[ovs-git] [openvswitch/ovs] 12d0ed: dpif-netdev: Avoid deadlock with offloading during...

Roi Dayan noreply at github.com
Fri Jul 17 01:54:27 UTC 2020


  Branch: refs/heads/master
  Home:   https://github.com/openvswitch/ovs
  Commit: 12d0edd75eba3e9262c44fa77938b27bda491e79
      https://github.com/openvswitch/ovs/commit/12d0edd75eba3e9262c44fa77938b27bda491e79
  Author: Ilya Maximets <i.maximets at ovn.org>
  Date:   2020-07-16 (Thu, 16 Jul 2020)

  Changed paths:
    M AUTHORS.rst
    M lib/dpif-netdev.c

  Log Message:
  -----------
  dpif-netdev: Avoid deadlock with offloading during PMD thread deletion.
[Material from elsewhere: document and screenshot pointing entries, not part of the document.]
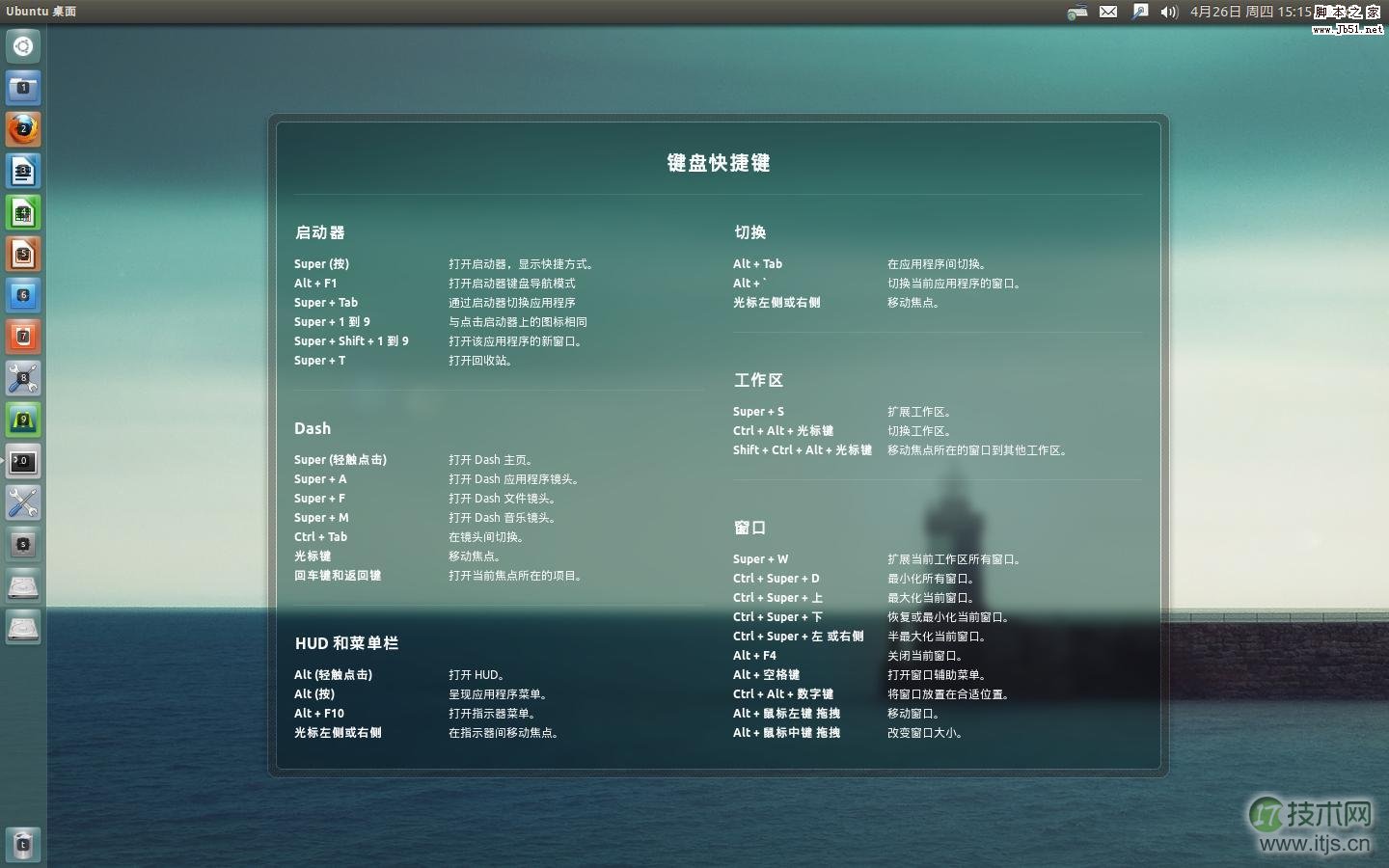1389x868 pixels.
Task: Select the workspace switcher launcher icon
Action: point(22,544)
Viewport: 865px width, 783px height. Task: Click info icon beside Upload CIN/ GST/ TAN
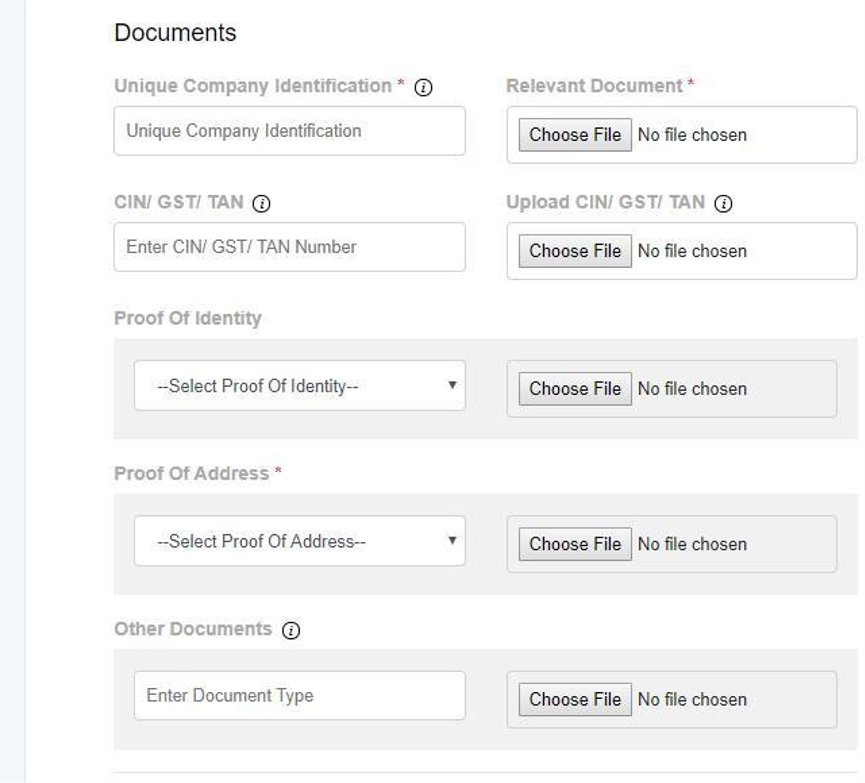pyautogui.click(x=724, y=203)
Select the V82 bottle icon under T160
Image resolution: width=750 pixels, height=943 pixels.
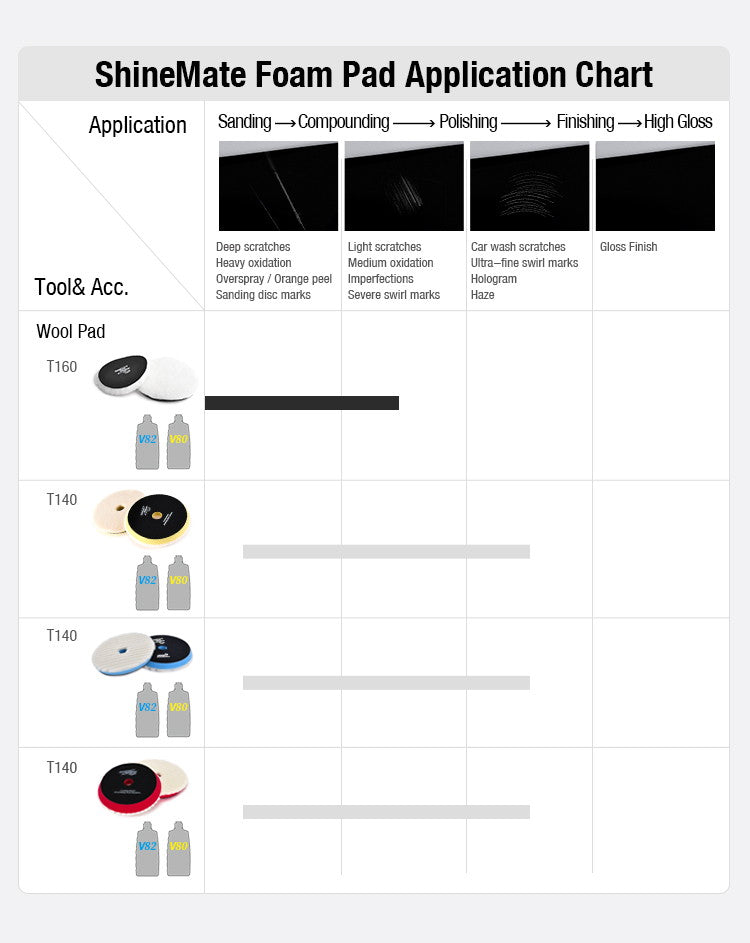click(147, 441)
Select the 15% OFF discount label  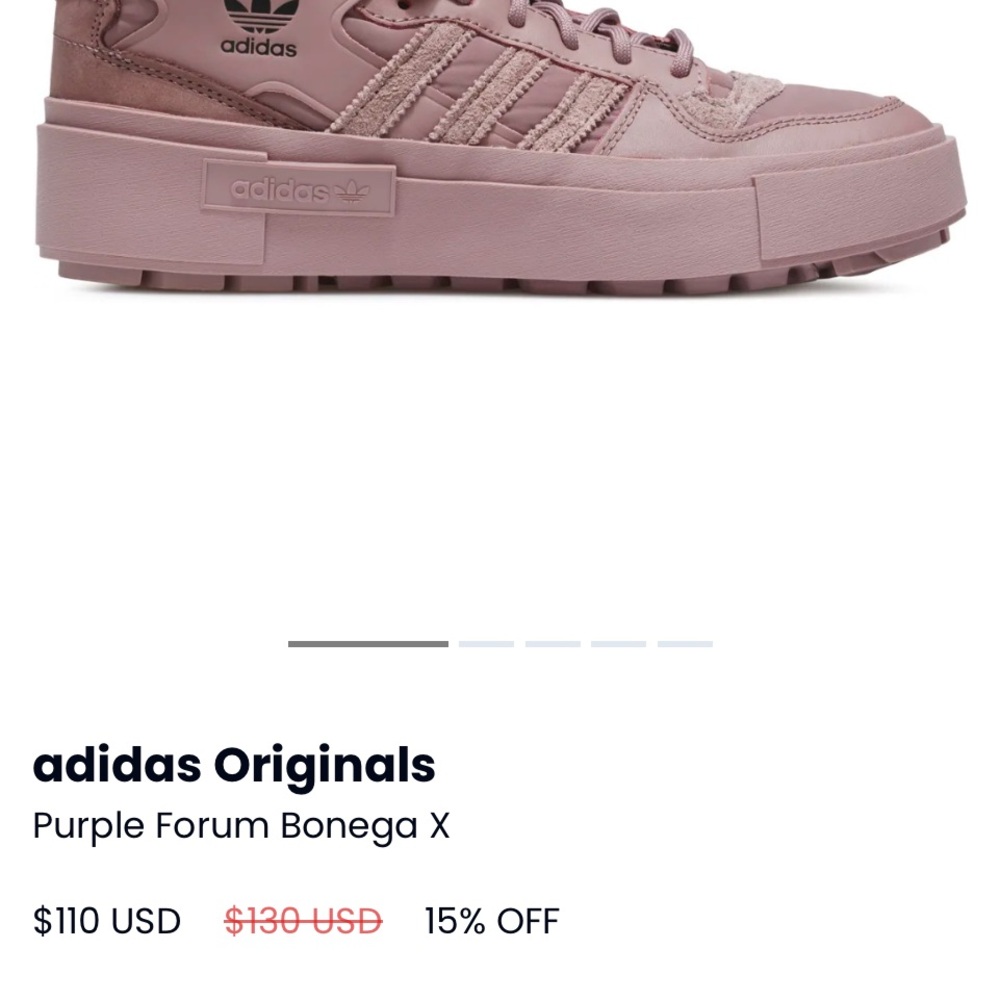coord(490,920)
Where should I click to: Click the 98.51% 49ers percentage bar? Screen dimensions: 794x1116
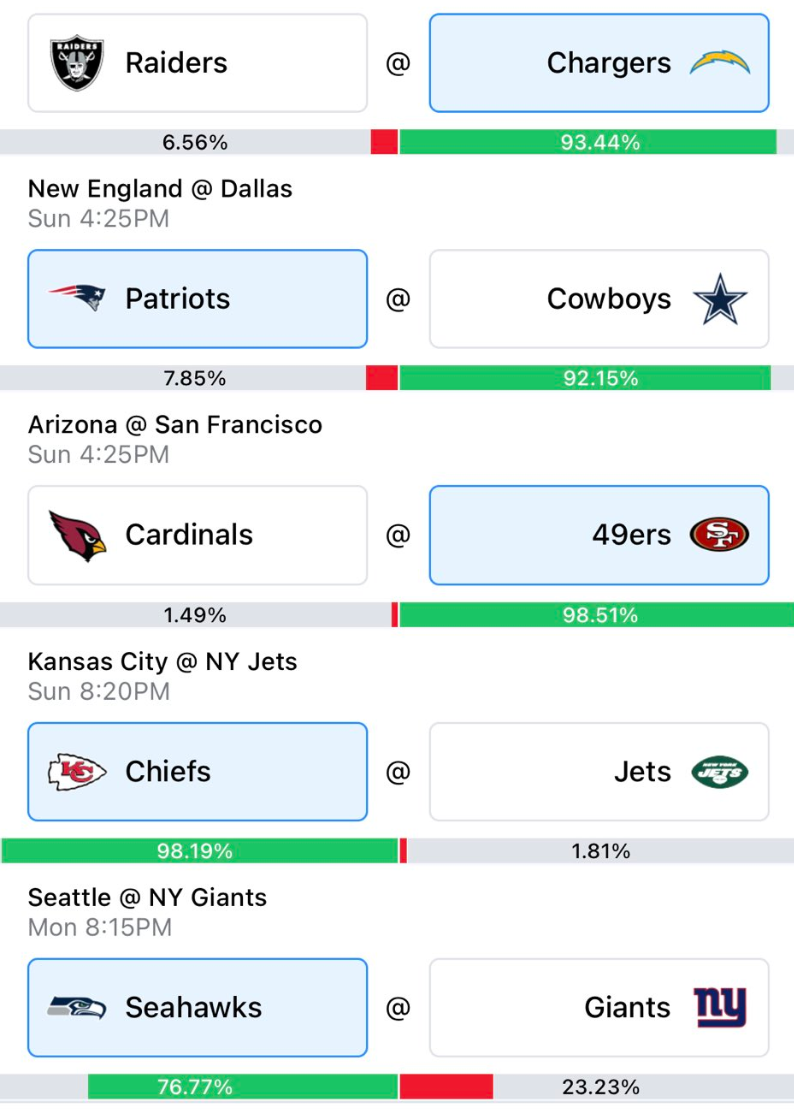point(596,614)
Main thread will try to pause/stop all revalidators during datapath
reconfiguration via datapath purge callback (dp_purge_cb) while
holding 'dp->port_mutex'.  And deadlock happens in case any of
revalidator threads is already waiting on 'dp->port_mutex' while
dumping offloaded flows:

           main thread                           revalidator
 ---------------------------------  ----------------------------------

 ovs_mutex_lock(&dp->port_mutex)

                                    dpif_netdev_flow_dump_next()
                                    -> dp_netdev_flow_to_dpif_flow
                                    -> get_dpif_flow_status
                                    -> dpif_netdev_get_flow_offload_status()
                                    -> ovs_mutex_lock(&dp->port_mutex)
                                       <waiting for mutex here>

 reconfigure_datapath()
 -> reconfigure_pmd_threads()
 -> dp_netdev_del_pmd()
 -> dp_purge_cb()
 -> udpif_pause_revalidators()
 -> ovs_barrier_block(&udpif->pause_barrier)
    <waiting for revalidators to reach barrier>

                          <DEADLOCK>

We're not allowed to call offloading API without holding global
port mutex from the userspace datapath due to thread safety
restrictions on netdev-offload-dpdk module.  And it's also not easy
to rework datapath reconfiguration process in order to move actual
PMD removal and datapath purge out of the port mutex.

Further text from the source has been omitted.